Hedge fund backed reinsurance firm Third Point Re revealed an, as expected, minimal loss from recent catastrophe events in the third-quarter and also highlighted why its strategy has the potential to outperform peers, by revealing a 14.4% investment return for the first nine months of the year.
Third Point Re was never going to suffer a major loss from recent catastrophe events, given the lines of business it targets are not property catastrophe focused and its focus is on underwriting longer-tailed lines of reinsurance in order to accumulate the investment float for hedge fund manager Daniel Loeb to invest in his Third Point LLC strategies.
For the third-quarter of 2017 catastrophe events, Third Point Re said its initial net loss estimate is expected to be less than $10 million.
“Third Point Re does not write any catastrophe excess of loss contracts and had only modest losses from the recent catastrophe events,” explained Rob Bredahl, President and Chief Executive Officer of Third Point Re. “Our total return business model is to manage our investment portfolio for higher expected returns while avoiding highly volatile forms of reinsurance such as catastrophe excess of loss treaties and other event covers.”
Third Point Re used to have a catastrophe reinsurance focused ILS fund, leveraging third-party investor capital as a way to have a foothold in the property catastrophe space. But with prices declining so steeply in those lines, the reinsurer had folded its catastrophe fund some years ago, leaving it with minimal exposure to major cat loss events.
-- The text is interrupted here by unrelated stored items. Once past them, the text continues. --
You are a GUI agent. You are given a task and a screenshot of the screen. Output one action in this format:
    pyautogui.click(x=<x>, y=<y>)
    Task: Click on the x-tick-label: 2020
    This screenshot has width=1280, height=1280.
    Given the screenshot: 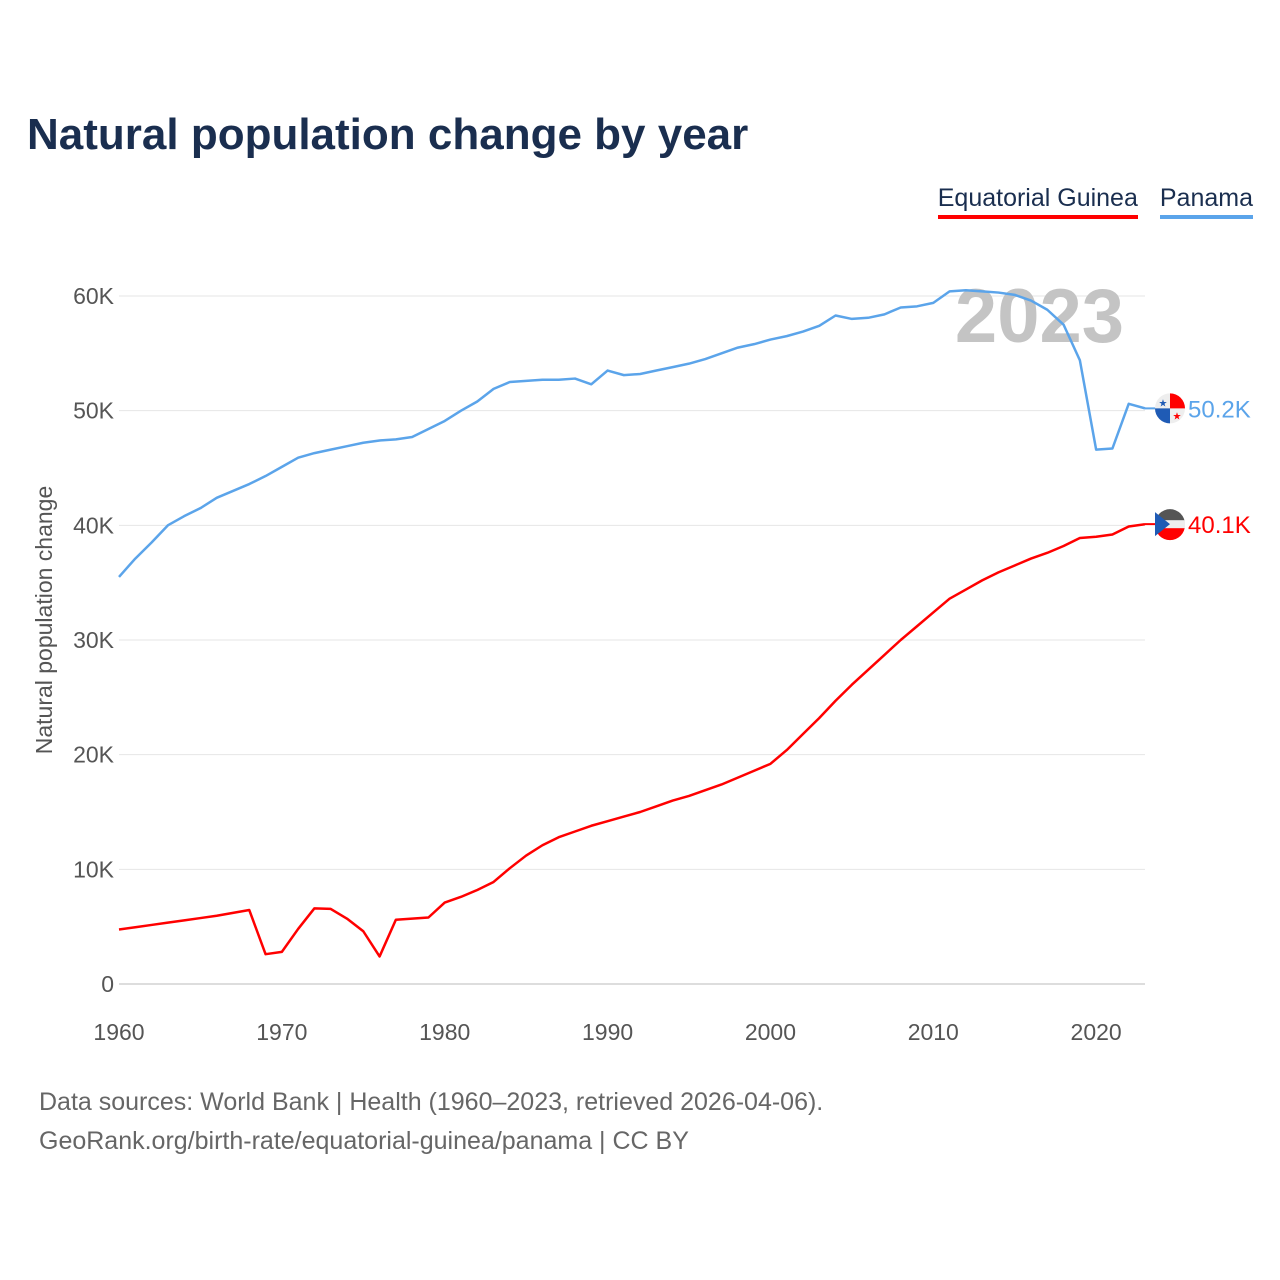 What is the action you would take?
    pyautogui.click(x=1096, y=1032)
Third Point Re, like so many hedge fund backed or total-return strategy reinsurers, has had a relatively torrid time in the investment world over recent years.
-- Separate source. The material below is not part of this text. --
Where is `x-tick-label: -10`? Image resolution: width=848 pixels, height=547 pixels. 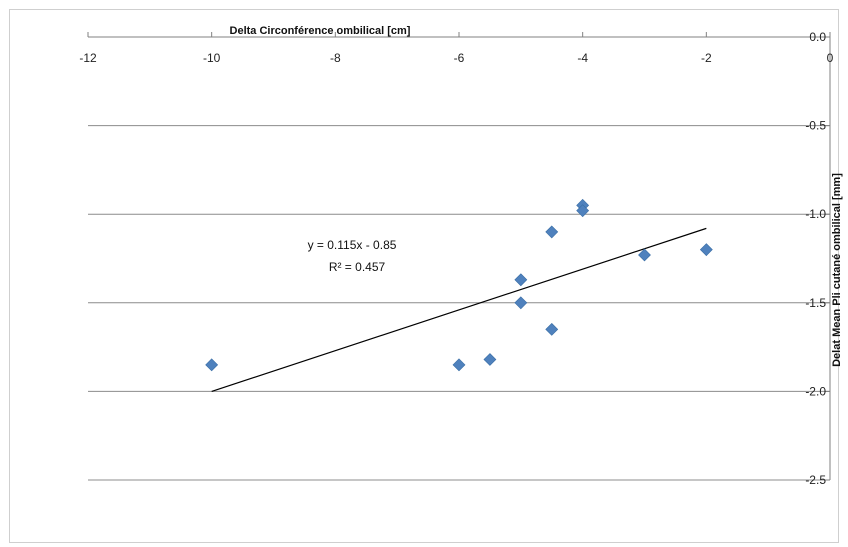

Returns have not really met expectations in 2014, 2015 or 2016, but this year they are currently on track for the levels of return that could make it Third Point Re’s most profitable year since its inception.
Bredahl continued; “The estimated net investment return, as reported by our investment manager, on our more than $2.5 billion investment portfolio was 14.4% year to date through September and we estimate our total third quarter catastrophe losses at less than $10 million against total industry losses that many industry experts believe could exceed $100 billion.”
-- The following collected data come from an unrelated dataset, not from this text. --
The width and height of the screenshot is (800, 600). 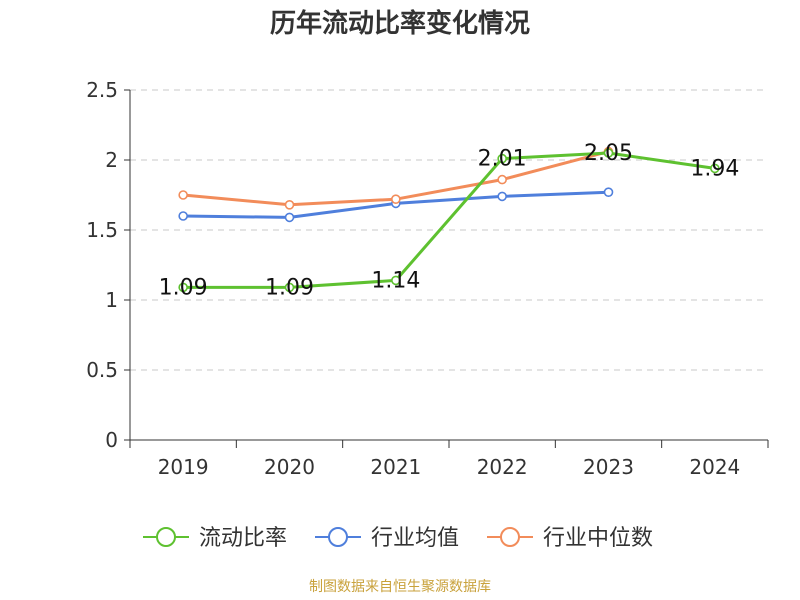 What do you see at coordinates (608, 467) in the screenshot?
I see `x-tick-label: 2023` at bounding box center [608, 467].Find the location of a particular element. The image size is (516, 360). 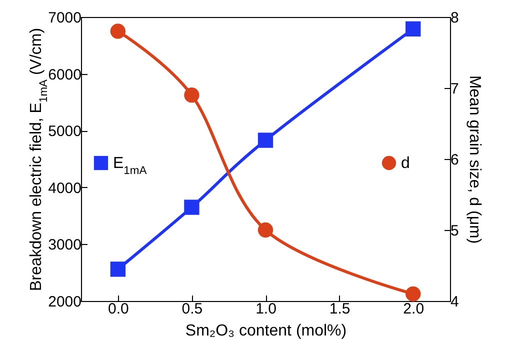

y2-tick-label: 7 is located at coordinates (454, 89).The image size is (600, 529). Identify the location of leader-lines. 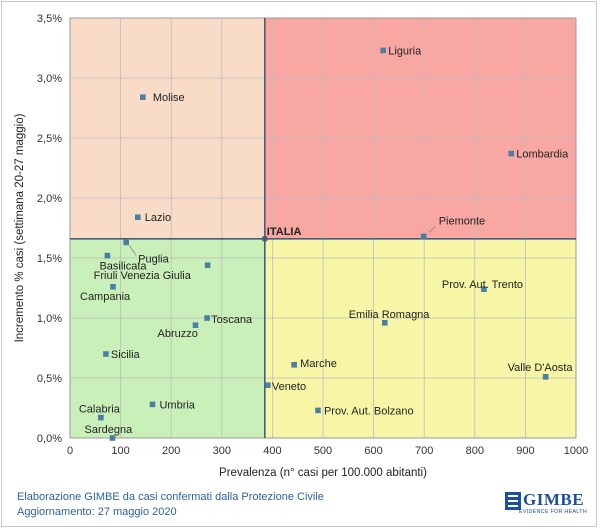
(282, 241).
The 14.4% investment return is the best so far from Third Point Re, with its previous highest full-year investment return being only 5.1%. Analysts are forecasting a bumper profit as a result, as long as the performance on the asset side continues.
Third Point Re’s strategy helps to insulate it from these major catastrophes and its investment strategy can boost what would otherwise be an ordinary result into something extraordinary. 2017 could be that year where the hedge fund reinsurance strategy demonstrates its effectiveness, if performance continues in a similar vein in Q4, through the results of Third Point Re.